Partner Nicole Gabryk and special counsel Gavin Davies explore 'what's next' after the Medibank and Optus data breaches in a Trend Watch video above. They also previously provided an overview of the Optus and Medibank matters, and discussed privilege claims arising out of the data breaches in 2021-2022.

In the two class actions, it was privilege debates that took centre stage, with both Optus and Medibank facing challenges to privilege claims over forensic reports commissioned in the aftermath of the cyber-attacks. The issues at play in the privilege claims are largely the same, although they are at different stages:

  1. Optus: the challenge application was first heard in late 2023. Optus lost at first instance and then, early in 2024, lost again on appeal to the Full Federal Court.
  2. Medibank: the application was heard in June last year and judgment is still pending.

In both matters many of the usual privilege protections were in place. For example, the forensic reports (which were prepared by Deloitte in both cases) had been commissioned by external lawyers, there were communications protocols in place, and were signed by those that were “in the tent”.

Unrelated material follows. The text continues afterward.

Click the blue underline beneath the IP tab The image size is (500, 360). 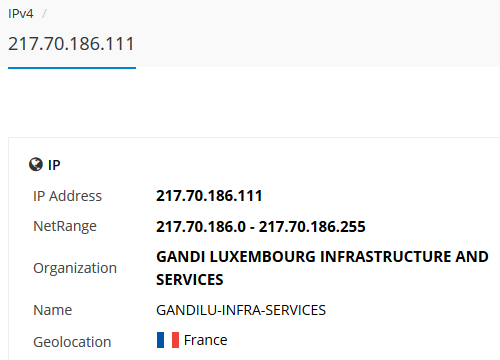click(72, 68)
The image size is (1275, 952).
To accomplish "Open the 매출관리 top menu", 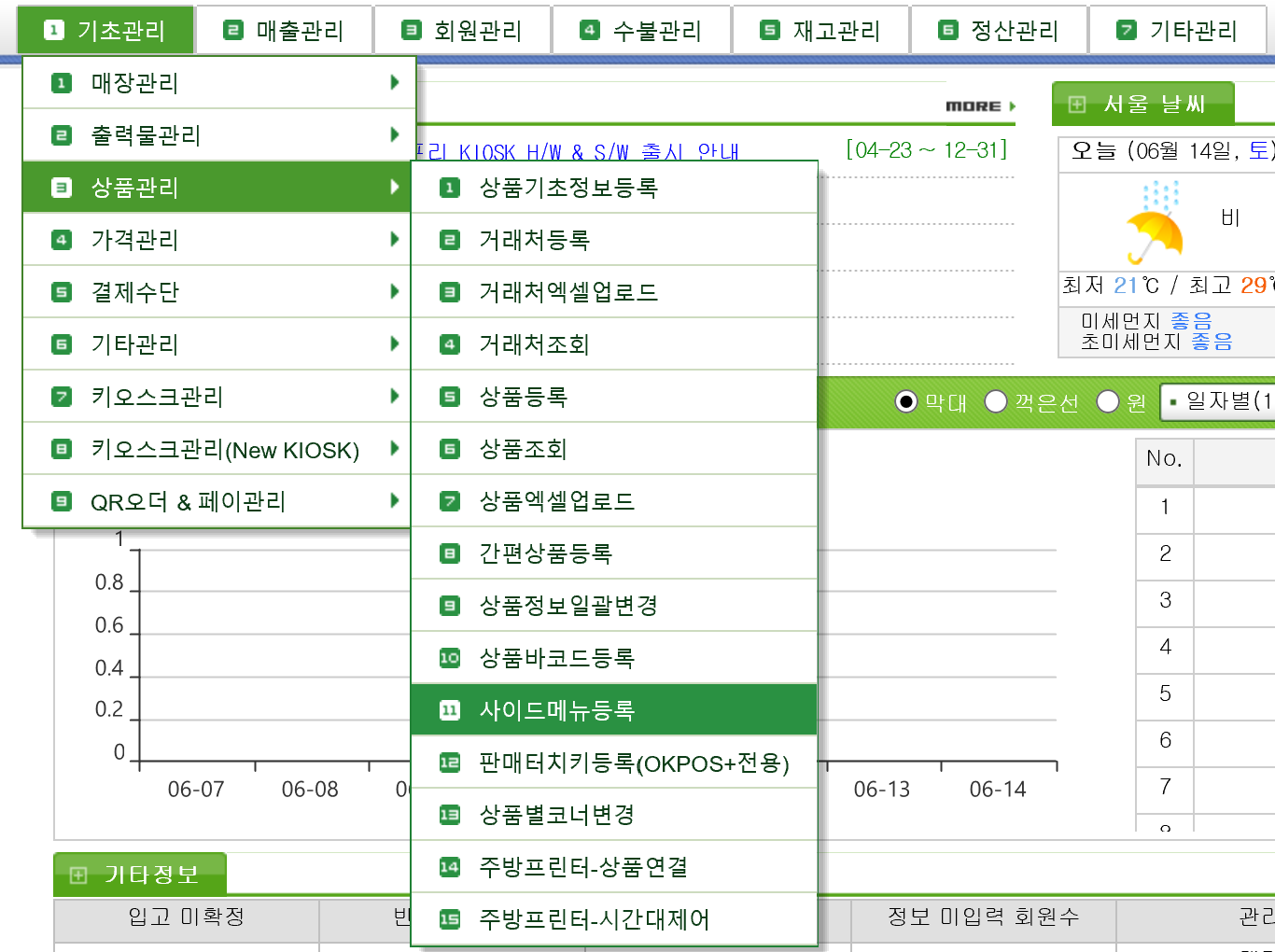I will [x=285, y=31].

However, around the same time as the lawyers were instructing Deloitte, the CEOs were making public statements about the forensic reviews. In Optus’s case, this included statements like; “[t]his review will help ensure we understand how it occurred and how we can prevent it from occurring again”.

The difficulty with the CEO’s comments is that they opened the door for group members to argue that the dominant purpose of the reports was not to assist with the provision of legal advice or for use in litigation (as is required to demonstrate a legitimate claim for legal professional privilege).

Optus resisted the application on the basis that there were multiple purposes, including those apparent from the press releases, but that the dominant purpose was indeed legal. In finding against Optus, one of the Court's major criticisms was that Optus did not provide any evidence from the CEO who had made the problematic comments and who the Court noted was the “driving mind and will of the company”. In view of those comments and the dearth of evidence from the CEO who made them, Optus was unable to establish the requisite dominant purpose and was ordered to hand over the reports.

In the Medibank case, Medibank (no doubt alive to the criticisms of Optus) did provide evidence from its CEO and it’s fair to say he faced some direct and challenging cross examination. It will be very interesting to see what, if any, difference this evidence makes to the Court’s decision.